Estos datos se corresponden con el desempeño académico, ya que según las pruebas PISA del 2022, “el 72,7% de los estudiantes argentinos no alcanzó el nivel mínimo esperado en Matemáticas”.
Otras provincias
Otro de los puntos de la fundamentación informa que en Argentina varias provincias ya restringen el uso de los teléfonos celulares en las aulas. Ellas son Buenos Aires, Catamarca, Salta, Neuquén, Tucumán, La Pampa y CABA.

En la sesión de este jueves 4, los diputados aprobaron la iniciativa presentada por Juan Pais, por la cual se restringe el uso de teléfonos móviles y dispositivos tecnológicos en las aulas, durante el dictado de clases.

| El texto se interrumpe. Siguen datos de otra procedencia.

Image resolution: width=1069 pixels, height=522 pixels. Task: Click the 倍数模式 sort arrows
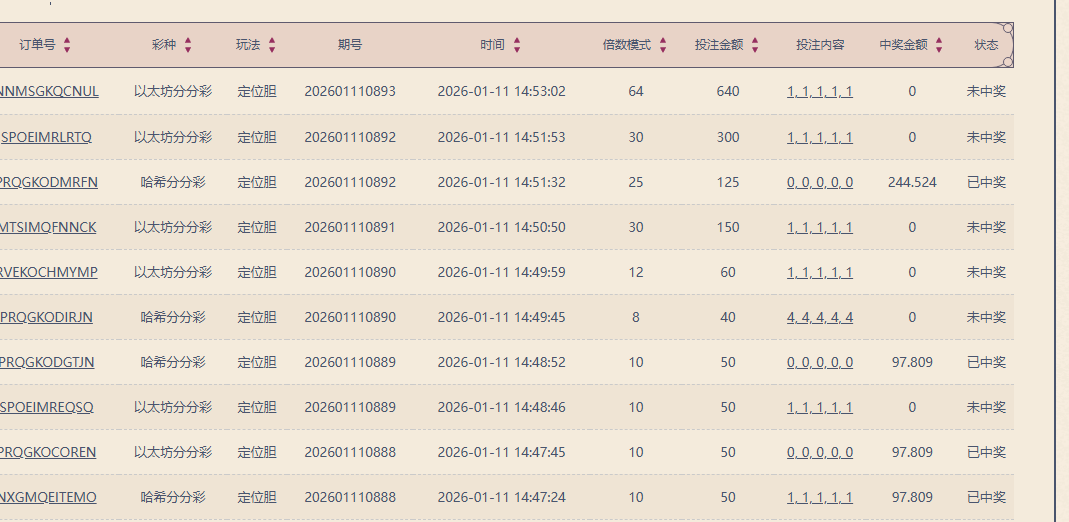(663, 45)

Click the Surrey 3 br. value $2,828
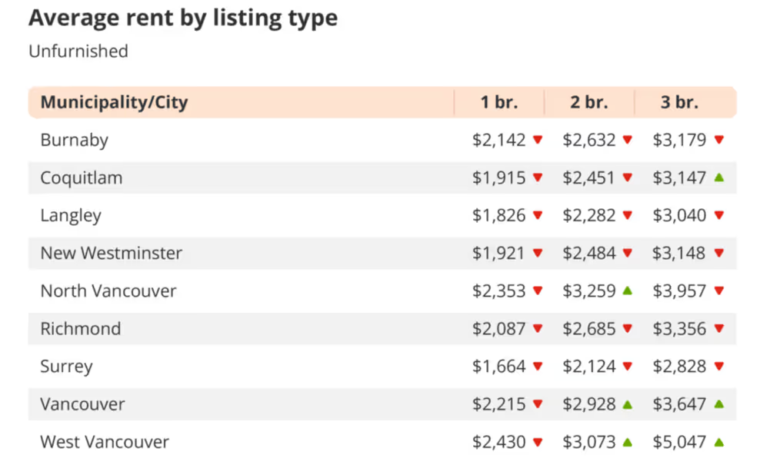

Con el acompañamiento de casi todos los legisladores, el único que votó en contra fue el diputado de la Izquierda Juan Aquino, quedó aprobada la normativa que debe comenzar a implementarse a los 30 días de su publicación.
En su articulado se establece que, para nivel inicial, el uso de celulares por parte del personal docente y auxiliar es solo para fines pedagógicos, institucionales, administrativos y situaciones de emergencia.
En nivel primario, los estudiantes tienen prohibido su utilización durante el horario de clases, salvo autorización expresa del docente.
En secundaria, el uso de celulares queda restringido exclusivamente a fines pedagógicos, con planificación previa y autorización del docente.
Se aclara que quedan exceptuados de la restricción aquellos estudiantes que por razones de salud o condiciones especiales de aprendizaje acreditadas, requieran el uso de dispositivos tecnológicos como herramientas de apoyo.
En sus fundamentos, los legisladores sostienen que la UNESCO “advirtió sobre las consecuencias del excesivo uso de la tecnología, especialmente de celulares y computadoras en el aprendizaje de los estudiantes”.
“El uso de celulares y computadoras interrumpe la actividad de aprendizaje de los niños y jóvenes, no solamente en las aulas sino también en sus hogares. Un análisis que incluyó a alumnos desde el nivel preescolar hasta el superior en un total de 14 países, encontró efectos negativos en la relación entre el uso de teléfonos móviles y los resultados educativos, especialmente a nivel universitario. El declive se atribuyó principalmente a la creciente distracción y al tiempo dedicado a actividades no académicas durante las horas de estudio”.
Además, “el uso de celulares en las aulas lleva a que los alumnos se involucren en actividades no relacionadas con el ámbito educativo, lo que afecta su capacidad de recordar y comprender información. Incluso cuando los estudiantes se distraen durante un corto período de tiempo, le lleva hasta 20 minutos volver a enfocarse en el contenido del estudio”.
También se fundamentó explicando que el 13% de los países cuentan con leyes que prohíben el uso de dispositivos en instituciones educativas. Además, otro número de países decidieron vetar el uso de ciertas aplicaciones en las escuelas para resguardar la privacidad de datos.

En Argentina los más distraídos
Según los datos de la evaluación internacional PISA 2022, “el 54% de los estudiantes argentinos de 15 años reconoció distraerse en clase por el uso de dispositivos digitales propios, posicionando al país como el de mayor índice de distracción digital entre los 80 países participantes del estudio”.
A eso se suma que “el 46% de los alumnos argentinos reportó distraerse por el uso de dispositivos por parte de sus compañeros”, siendo el registro más elevado a nivel mundial.
Agregan que en el informe 2024 del Observatorio Argentinos por la Educación, señala que el 37,6% de los estudiantes nunca desactiva las notificaciones durante las horas de clase, siendo este uno de los porcentajes más altos registrados a escala internacional.
Estos datos se corresponden con el desempeño académico, ya que según las pruebas PISA del 2022, “el 72,7% de los estudiantes argentinos no alcanzó el nivel mínimo esperado en Matemáticas”.
Otras provincias
Otro de los puntos de la fundamentación informa que en Argentina varias provincias ya restringen el uso de los teléfonos celulares en las aulas. Ellas son Buenos Aires, Catamarca, Salta, Neuquén, Tucumán, La Pampa y CABA.